PROBLEM DESCRIPTION: Write out every row below word for word, changing nothing.
* * *
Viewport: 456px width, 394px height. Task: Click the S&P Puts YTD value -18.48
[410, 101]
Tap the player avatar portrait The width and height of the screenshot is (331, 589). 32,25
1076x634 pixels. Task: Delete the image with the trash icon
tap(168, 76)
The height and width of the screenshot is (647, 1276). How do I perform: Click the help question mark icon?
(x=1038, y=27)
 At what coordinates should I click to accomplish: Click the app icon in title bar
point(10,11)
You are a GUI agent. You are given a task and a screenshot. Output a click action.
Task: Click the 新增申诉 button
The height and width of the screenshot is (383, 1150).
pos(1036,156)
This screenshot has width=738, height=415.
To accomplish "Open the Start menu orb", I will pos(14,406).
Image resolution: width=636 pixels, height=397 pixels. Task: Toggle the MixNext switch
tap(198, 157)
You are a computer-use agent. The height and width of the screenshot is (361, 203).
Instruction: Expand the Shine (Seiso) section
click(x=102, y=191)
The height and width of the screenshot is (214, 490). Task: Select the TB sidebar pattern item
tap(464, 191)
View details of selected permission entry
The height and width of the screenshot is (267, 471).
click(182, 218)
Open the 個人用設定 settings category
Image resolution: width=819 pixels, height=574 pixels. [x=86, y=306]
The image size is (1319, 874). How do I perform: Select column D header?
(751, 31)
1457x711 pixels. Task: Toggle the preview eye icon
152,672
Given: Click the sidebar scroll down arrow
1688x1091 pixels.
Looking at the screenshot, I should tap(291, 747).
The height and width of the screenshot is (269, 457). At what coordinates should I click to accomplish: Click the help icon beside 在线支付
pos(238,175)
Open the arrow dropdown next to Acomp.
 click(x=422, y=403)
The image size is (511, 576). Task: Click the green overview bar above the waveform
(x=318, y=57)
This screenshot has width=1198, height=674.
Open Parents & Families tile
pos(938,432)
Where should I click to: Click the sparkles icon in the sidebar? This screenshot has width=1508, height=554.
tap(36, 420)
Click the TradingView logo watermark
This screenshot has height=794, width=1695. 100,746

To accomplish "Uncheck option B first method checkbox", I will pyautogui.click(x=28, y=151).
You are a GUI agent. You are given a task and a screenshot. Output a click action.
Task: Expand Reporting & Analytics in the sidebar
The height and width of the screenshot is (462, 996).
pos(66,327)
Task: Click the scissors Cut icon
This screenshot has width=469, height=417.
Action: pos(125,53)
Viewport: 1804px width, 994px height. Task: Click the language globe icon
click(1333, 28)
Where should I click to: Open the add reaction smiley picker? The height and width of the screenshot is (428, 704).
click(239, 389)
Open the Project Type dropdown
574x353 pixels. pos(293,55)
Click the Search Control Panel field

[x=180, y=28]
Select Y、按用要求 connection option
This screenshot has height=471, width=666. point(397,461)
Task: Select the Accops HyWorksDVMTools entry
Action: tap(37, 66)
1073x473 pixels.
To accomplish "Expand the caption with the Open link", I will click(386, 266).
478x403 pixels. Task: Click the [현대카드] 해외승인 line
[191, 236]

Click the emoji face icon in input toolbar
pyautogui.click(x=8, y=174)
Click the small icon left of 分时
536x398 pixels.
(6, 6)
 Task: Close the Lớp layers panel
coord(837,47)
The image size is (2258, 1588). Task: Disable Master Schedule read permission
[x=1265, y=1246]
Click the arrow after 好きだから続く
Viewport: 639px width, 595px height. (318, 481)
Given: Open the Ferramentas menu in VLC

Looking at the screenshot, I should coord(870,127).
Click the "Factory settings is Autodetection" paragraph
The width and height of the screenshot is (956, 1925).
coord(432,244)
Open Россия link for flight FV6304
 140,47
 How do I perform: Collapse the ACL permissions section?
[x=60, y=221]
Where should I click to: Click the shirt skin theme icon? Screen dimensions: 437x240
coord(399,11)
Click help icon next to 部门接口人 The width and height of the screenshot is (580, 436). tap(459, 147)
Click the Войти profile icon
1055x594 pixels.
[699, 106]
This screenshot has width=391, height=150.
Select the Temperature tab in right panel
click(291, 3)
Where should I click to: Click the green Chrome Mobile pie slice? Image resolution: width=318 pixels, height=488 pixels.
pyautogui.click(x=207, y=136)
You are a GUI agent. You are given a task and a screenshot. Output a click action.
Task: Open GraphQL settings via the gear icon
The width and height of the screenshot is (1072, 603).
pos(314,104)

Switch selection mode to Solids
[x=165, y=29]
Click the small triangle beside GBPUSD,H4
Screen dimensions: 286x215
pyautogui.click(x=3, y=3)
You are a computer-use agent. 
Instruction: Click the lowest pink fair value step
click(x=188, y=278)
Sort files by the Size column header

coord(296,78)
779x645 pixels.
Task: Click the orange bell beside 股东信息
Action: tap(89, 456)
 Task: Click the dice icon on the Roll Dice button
* * *
SOLUTION BELOW:
Viewport: 456px width, 394px height. Task: Click the S&P Puts YTD value -18.48
[410, 101]
Tap the player avatar portrait The width and height of the screenshot is (331, 589). 32,25
1076x634 pixels. Task: Delete the image with the trash icon
tap(168, 76)
The height and width of the screenshot is (647, 1276). How do I perform: Click the help question mark icon?
(x=1038, y=27)
 At what coordinates should I click to accomplish: Click the app icon in title bar
point(10,11)
You are a GUI agent. You are given a task and a screenshot. Output a click action.
Task: Click the 新增申诉 button
The height and width of the screenshot is (383, 1150).
pos(1036,156)
This screenshot has width=738, height=415.
To accomplish "Open the Start menu orb", I will pos(14,406).
Image resolution: width=636 pixels, height=397 pixels. Task: Toggle the MixNext switch
tap(198, 157)
You are a computer-use agent. The height and width of the screenshot is (361, 203).
Instruction: Expand the Shine (Seiso) section
click(x=102, y=191)
The height and width of the screenshot is (214, 490). Task: Select the TB sidebar pattern item
tap(464, 191)
View details of selected permission entry
The height and width of the screenshot is (267, 471).
click(182, 218)
Open the 個人用設定 settings category
Image resolution: width=819 pixels, height=574 pixels. [x=86, y=306]
The image size is (1319, 874). How do I perform: Select column D header?
(751, 31)
1457x711 pixels. Task: Toggle the preview eye icon
152,672
Given: Click the sidebar scroll down arrow
1688x1091 pixels.
Looking at the screenshot, I should tap(291, 747).
The height and width of the screenshot is (269, 457). At what coordinates should I click to accomplish: Click the help icon beside 在线支付
pos(238,175)
Open the arrow dropdown next to Acomp.
 click(x=422, y=403)
The image size is (511, 576). Task: Click the green overview bar above the waveform
(x=318, y=57)
This screenshot has width=1198, height=674.
Open Parents & Families tile
pos(938,432)
Where should I click to: Click the sparkles icon in the sidebar? This screenshot has width=1508, height=554.
tap(36, 420)
Click the TradingView logo watermark
This screenshot has height=794, width=1695. 100,746

To accomplish "Uncheck option B first method checkbox", I will pyautogui.click(x=28, y=151).
You are a GUI agent. You are given a task and a screenshot. Output a click action.
Task: Expand Reporting & Analytics in the sidebar
The height and width of the screenshot is (462, 996).
pos(66,327)
Task: Click the scissors Cut icon
This screenshot has width=469, height=417.
Action: pos(125,53)
Viewport: 1804px width, 994px height. Task: Click the language globe icon
click(1333, 28)
Where should I click to: Open the add reaction smiley picker? The height and width of the screenshot is (428, 704).
click(239, 389)
Open the Project Type dropdown
574x353 pixels. pos(293,55)
Click the Search Control Panel field

[x=180, y=28]
Select Y、按用要求 connection option
This screenshot has height=471, width=666. point(397,461)
Task: Select the Accops HyWorksDVMTools entry
Action: tap(37, 66)
1073x473 pixels.
To accomplish "Expand the caption with the Open link", I will click(386, 266).
478x403 pixels. Task: Click the [현대카드] 해외승인 line
[191, 236]

Click the emoji face icon in input toolbar
pyautogui.click(x=8, y=174)
Click the small icon left of 分时
536x398 pixels.
(6, 6)
 Task: Close the Lớp layers panel
coord(837,47)
The image size is (2258, 1588). Task: Disable Master Schedule read permission
[x=1265, y=1246]
Click the arrow after 好きだから続く
Viewport: 639px width, 595px height. (318, 481)
Given: Open the Ferramentas menu in VLC

Looking at the screenshot, I should coord(870,127).
Click the "Factory settings is Autodetection" paragraph
The width and height of the screenshot is (956, 1925).
coord(432,244)
Open Россия link for flight FV6304
 140,47
 How do I perform: Collapse the ACL permissions section?
[x=60, y=221]
Where should I click to: Click the shirt skin theme icon? Screen dimensions: 437x240
coord(399,11)
Click help icon next to 部门接口人 The width and height of the screenshot is (580, 436). tap(459, 147)
Click the Войти profile icon
1055x594 pixels.
[699, 106]
This screenshot has width=391, height=150.
Select the Temperature tab in right panel
click(291, 3)
Where should I click to: Click the green Chrome Mobile pie slice? Image resolution: width=318 pixels, height=488 pixels.
pyautogui.click(x=207, y=136)
You are a GUI agent. You are given a task and a screenshot. Output a click action.
Task: Open GraphQL settings via the gear icon
The width and height of the screenshot is (1072, 603).
pos(314,104)

Switch selection mode to Solids
[x=165, y=29]
Click the small triangle beside GBPUSD,H4
Screen dimensions: 286x215
pyautogui.click(x=3, y=3)
You are a computer-use agent. 
Instruction: Click the lowest pink fair value step
click(x=188, y=278)
Sort files by the Size column header

coord(296,78)
779x645 pixels.
Task: Click the orange bell beside 股东信息
Action: tap(89, 456)
 Task: Click the dice icon on the Roll Dice button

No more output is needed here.